A piece of string
A webpage has an optimum length and it is precisely, um, about that much. In other words, it’s impossible to define but you know it when you see it.
('Impossible to define but you know it when you see it' is a phrase commonly applied to pornography. A tutor on my degree claimed, in all seriousness, that it was also applicable to an elephant. I don't think he really 'got it'. We got into a debate about language. If you don’t share a common language, it's impossible to define anything; that's the reductio ad absurdum of the dictionary business. For the record, an elephant is a large, grey mammal of the genus Pachydermus. Where was I?)
As a general rule of thumb, a good webpage is no shorter than about half a screen and no longer than about two screens. Of course, screens come in different sizes, which is what makes this so approximate.
A page is somewhere that people find themselves when they click a link so it should have enough information on it to justify their having clicked that link. The ideal page has all the information that the site user wants right now, links to all the information they might want next – and no information that they don’t want.

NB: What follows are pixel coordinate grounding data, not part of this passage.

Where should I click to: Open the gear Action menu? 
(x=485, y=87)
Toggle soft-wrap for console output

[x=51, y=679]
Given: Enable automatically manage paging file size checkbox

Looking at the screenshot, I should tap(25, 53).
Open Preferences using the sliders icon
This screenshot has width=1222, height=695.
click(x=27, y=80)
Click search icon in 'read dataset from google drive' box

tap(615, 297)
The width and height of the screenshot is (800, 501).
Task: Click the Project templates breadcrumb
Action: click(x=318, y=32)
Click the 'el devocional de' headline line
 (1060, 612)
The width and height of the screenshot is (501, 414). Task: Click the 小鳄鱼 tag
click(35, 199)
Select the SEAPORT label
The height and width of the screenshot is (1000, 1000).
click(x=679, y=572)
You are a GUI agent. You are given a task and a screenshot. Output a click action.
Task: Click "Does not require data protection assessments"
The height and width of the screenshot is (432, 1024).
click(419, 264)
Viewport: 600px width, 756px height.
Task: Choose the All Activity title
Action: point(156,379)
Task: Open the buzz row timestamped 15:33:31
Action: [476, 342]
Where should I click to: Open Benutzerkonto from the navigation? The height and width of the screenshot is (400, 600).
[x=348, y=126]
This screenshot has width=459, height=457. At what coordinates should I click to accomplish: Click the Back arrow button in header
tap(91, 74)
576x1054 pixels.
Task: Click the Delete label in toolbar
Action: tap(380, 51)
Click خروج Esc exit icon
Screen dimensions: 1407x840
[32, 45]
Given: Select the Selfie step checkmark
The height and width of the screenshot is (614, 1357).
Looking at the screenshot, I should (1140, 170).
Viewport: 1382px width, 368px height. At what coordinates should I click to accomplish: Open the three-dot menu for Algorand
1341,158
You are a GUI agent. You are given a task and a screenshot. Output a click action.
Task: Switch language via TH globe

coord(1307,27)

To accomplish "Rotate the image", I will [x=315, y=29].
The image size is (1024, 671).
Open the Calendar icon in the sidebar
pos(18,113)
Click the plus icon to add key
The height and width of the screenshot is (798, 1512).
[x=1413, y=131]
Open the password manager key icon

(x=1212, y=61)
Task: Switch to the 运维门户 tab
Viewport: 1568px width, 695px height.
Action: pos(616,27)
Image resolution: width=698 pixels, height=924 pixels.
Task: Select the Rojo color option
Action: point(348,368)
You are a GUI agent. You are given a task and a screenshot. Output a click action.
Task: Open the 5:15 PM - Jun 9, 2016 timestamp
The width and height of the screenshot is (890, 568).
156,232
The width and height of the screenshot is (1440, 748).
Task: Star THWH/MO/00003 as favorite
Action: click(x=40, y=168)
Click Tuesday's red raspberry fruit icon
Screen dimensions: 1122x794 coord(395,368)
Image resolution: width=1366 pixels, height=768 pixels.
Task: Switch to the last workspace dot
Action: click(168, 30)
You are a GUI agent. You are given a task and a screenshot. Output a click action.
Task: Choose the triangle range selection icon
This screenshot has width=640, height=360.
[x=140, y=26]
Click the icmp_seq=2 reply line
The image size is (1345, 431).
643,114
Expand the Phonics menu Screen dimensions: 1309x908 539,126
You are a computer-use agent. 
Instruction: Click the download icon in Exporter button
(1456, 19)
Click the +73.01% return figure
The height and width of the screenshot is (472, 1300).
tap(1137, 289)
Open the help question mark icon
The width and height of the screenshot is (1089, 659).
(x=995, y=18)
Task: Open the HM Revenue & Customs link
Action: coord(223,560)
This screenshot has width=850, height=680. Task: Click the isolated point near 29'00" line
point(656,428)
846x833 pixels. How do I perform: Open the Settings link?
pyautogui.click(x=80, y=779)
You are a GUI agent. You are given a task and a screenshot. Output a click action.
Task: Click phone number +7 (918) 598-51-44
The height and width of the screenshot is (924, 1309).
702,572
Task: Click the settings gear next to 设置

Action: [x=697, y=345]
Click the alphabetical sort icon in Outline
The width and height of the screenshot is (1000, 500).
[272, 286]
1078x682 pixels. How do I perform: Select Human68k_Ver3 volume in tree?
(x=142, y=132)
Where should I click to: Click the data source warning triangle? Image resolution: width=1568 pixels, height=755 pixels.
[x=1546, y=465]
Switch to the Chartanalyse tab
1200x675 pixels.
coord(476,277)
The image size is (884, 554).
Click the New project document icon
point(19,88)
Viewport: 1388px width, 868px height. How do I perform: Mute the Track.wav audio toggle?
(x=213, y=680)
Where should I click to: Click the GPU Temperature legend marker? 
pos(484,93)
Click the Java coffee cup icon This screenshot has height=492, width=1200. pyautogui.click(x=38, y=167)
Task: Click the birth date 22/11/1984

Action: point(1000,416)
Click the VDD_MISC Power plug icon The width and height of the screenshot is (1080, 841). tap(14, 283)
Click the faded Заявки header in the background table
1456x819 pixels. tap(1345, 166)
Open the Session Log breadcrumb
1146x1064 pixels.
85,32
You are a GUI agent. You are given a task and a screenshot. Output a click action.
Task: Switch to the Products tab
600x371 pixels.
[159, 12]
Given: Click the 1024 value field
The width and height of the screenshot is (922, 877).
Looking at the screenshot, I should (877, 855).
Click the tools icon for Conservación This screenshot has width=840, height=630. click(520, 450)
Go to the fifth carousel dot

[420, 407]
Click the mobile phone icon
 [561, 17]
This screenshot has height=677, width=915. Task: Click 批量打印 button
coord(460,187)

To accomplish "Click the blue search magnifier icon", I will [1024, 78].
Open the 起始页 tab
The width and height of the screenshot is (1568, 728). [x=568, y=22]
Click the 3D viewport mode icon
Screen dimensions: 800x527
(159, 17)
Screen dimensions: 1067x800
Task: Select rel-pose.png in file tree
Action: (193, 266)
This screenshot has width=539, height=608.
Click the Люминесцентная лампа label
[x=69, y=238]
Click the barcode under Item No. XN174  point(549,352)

A page that has just a line or two of text makes the user feel they've wasted their time. If the only information about subject X is a couple of sentences then it needs to be either grouped onto a page with subjects Y and Z or made available on the page about meta-subject X-1 (the next level up). Don’t make me go to a whole new page for a fragment of information that you could have published, without seriously affecting the design, on the page I just clicked from.
The only thing worse is a page with just one link on it. Sometime you find pages that have one link and nothing else. That's like opening a door to find a small, unfurnished room with one other door in the opposite wall. When will you architects learn!
But too much can be as bad as too little. About one and a half to two screens is great. There was a time when the message was 'nothing below the fold', ie. everything on one screen. But users know how scroll bars work – they can scroll down to find more stuff. In fact there's a real problem if you have exactly a screen's worth of content (for some value of screen size) because people will assume there’s more 'below the fold' and get confused when there isn’t.
A variant of this can be seen at www.percygee.org where 'the fold' is the break between an overly large amount of page furniture and the page text. So when you go to a new page within the site, nothing seems to change. That's just… bad.
People don't mind scrolling but they don't want to scroll on down incessantly. After a bit, they start thinking: why hasn't this information been broken up into smaller units? Anything sufficiently detailed and complex that it requires more than two screens to convey is, ipso facto, sufficiently complex that it can be broken down into two separate pages.
Not too much, not too little. A good webpage is about, um, this big.